Stored data
* * * * * * * * *

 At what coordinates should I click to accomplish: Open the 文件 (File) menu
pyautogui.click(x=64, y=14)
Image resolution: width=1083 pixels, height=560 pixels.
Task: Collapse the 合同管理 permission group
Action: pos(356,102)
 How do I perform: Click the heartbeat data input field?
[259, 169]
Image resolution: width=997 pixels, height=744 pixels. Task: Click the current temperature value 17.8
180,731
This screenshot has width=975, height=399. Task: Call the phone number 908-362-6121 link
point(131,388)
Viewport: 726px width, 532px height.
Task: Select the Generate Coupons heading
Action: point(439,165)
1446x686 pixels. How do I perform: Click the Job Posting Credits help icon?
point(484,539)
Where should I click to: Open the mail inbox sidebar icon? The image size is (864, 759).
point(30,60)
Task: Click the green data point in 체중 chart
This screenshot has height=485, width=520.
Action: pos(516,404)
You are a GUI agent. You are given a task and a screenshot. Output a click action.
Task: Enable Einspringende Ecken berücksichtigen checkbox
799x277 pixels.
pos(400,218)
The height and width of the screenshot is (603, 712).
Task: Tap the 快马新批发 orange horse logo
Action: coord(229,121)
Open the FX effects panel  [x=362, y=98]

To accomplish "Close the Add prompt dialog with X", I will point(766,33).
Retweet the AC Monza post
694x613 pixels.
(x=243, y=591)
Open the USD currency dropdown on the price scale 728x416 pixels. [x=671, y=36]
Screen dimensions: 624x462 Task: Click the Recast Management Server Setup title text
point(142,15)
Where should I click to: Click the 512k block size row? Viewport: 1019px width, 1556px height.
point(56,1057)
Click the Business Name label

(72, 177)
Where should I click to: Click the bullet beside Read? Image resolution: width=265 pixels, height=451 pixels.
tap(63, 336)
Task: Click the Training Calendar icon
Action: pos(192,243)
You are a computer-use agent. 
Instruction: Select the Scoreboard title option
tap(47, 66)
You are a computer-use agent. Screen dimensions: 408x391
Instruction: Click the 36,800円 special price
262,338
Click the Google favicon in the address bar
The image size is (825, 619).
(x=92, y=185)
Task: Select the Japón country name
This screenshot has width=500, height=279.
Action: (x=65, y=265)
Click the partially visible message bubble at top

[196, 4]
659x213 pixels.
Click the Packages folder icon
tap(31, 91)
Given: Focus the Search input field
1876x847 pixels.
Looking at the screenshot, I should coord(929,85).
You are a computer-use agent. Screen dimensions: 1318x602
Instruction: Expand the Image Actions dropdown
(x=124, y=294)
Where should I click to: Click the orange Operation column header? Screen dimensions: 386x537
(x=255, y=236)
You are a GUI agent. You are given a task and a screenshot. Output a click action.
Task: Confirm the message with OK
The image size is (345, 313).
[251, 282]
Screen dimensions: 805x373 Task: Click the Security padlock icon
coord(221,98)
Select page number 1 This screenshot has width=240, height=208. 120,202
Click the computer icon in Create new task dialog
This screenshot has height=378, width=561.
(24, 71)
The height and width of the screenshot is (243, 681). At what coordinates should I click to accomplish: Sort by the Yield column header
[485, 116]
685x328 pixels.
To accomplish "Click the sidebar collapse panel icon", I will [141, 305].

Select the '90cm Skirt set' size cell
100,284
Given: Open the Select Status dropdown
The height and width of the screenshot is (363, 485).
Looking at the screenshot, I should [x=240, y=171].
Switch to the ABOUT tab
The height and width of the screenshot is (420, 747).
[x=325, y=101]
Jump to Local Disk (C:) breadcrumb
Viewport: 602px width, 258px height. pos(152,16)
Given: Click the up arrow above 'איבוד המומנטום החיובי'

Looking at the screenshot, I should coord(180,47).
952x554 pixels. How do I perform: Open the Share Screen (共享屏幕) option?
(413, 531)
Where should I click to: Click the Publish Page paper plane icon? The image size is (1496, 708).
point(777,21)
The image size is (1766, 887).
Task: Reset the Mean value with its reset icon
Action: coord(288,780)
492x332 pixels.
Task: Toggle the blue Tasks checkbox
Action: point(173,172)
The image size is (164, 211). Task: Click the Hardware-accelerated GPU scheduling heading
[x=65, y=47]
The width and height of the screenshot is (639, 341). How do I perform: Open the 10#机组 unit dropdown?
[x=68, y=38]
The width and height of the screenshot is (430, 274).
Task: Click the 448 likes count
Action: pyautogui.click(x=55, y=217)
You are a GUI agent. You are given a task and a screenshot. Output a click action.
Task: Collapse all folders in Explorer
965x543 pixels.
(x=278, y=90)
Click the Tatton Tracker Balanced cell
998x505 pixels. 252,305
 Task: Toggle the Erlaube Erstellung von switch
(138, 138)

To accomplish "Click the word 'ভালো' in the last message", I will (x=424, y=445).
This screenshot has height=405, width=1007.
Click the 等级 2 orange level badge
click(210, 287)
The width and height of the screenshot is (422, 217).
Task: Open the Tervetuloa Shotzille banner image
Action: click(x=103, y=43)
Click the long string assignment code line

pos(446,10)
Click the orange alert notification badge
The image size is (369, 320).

* * * * * * * * *

» WHAT YOU HAVE TO DO:
Only these are to be transcribed: the line with "Task: Toggle the Erlaube" and every line after it through the last line of the entries, each exactly.

» OUTPUT FOR THIS EXERCISE:
 Task: Toggle the Erlaube Erstellung von switch
(138, 138)

To accomplish "Click the word 'ভালো' in the last message", I will (x=424, y=445).
This screenshot has height=405, width=1007.
Click the 等级 2 orange level badge
click(210, 287)
The width and height of the screenshot is (422, 217).
Task: Open the Tervetuloa Shotzille banner image
Action: click(x=103, y=43)
Click the long string assignment code line

pos(446,10)
Click the orange alert notification badge
The image size is (369, 320).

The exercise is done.